I see from wandering around on the Internet that surgeons are making major improvements in how they do surgery for lumbar spinal stenosis. Since I have this condition and I know I’ll eventually need surgery for it, what can you tell me about the latest treatment for this problem?

Stenosis (SS) is the narrowing of any opening. In the case of the lumbar spine, spinal stenosis refers to a smaller diameter of the spinal canal where the spinal cord or spinal nerve roots are located.

In the aging spine, bone spurs, thickening of the ligaments, and disc degeneration can all contribute to a smaller opening. Any narrowing of this opening for spinal nerves to pass through the bone from the spinal cord on its way down to the leg can result in painful symptoms. Many people with painful lumbar stenosis start to stoop forward.

Bending forward gives a slightly larger space for the neural tissue, taking pressure off the nerves, and reducing back and leg pain. The stooped forward position becomes an unconscious choice of comfort. Treatment is often nonsurgical with antiinflammatory medications, physical therapy, and steroid injections.

When conservative care is unsuccessful in reducing pain, improving posture, or restoring function, then surgery may be the next step. The timeline for successful treatment of spinal stenosis requires quick action — conservative care for the first three to six months. For best results, surgery is recommended when nonsurgical care is not effective and within a year of the start of their symptoms.

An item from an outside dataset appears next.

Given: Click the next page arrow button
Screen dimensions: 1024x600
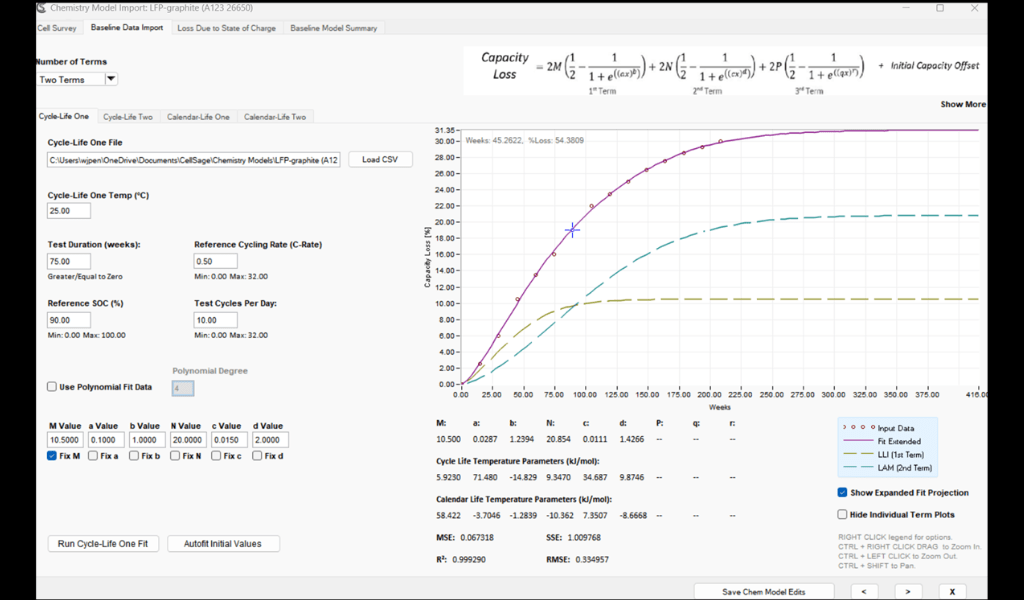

The most common surgical procedure for lumbar spinal stenosis is called a decompression and involves removing bone and soft tissue from around the neural opening (called the foramen). The lamina (the back portion of a protective circle of bone around the spinal cord) is often removed (called a laminectomy).

Surgeons are using minimally invasive techniques for the surgical treatment of stenosis. Some are exploring the use of a new tool called a microblade shaver to get inside the neural canal. This instrument allows the surgeon to carefully remove just the right amount of soft tissue, thereby reducing pressure on the nerve tissue without losing spinal stability.

The shaver has the added advantage of being flexible enough to go forward and back, where the standard tool only allows side-to-side motions. The shaver is inserted into the foramen and pulled back and forth almost like using dental floss.

The end-result is removal of impinging tissue while preserving the lamina and facet (spinal) joint. Saving the facet joint is important because without it, motion of the vertebra is altered. Increased shear and rotational forces develop adding to spinal instability and putting added stress on the disc.

When the microblade shaver system was first developed, a pilot study with nine patients was done. The preliminary results were very positive — encouraging enough to repeat the study with a larger number of patients. This time there were 67 patients included in the study. Some of the patients had more than one level decompressed so there was a total of 132 levels treated with this shaver system.

Again, the results were very promising with successful decompression of the spinal nerve root that was being pinched. Pain relief and return of function were reported by everyone in the study. All patients remained stable and no one needed any further surgery in the first 12 months after the procedure.

The next step in the investigation of this flexible microblade shaver system is to follow-up the stenosis patients who have already been surgically treated with this tool. Long-term results are needed before declaring the technique an absolute success.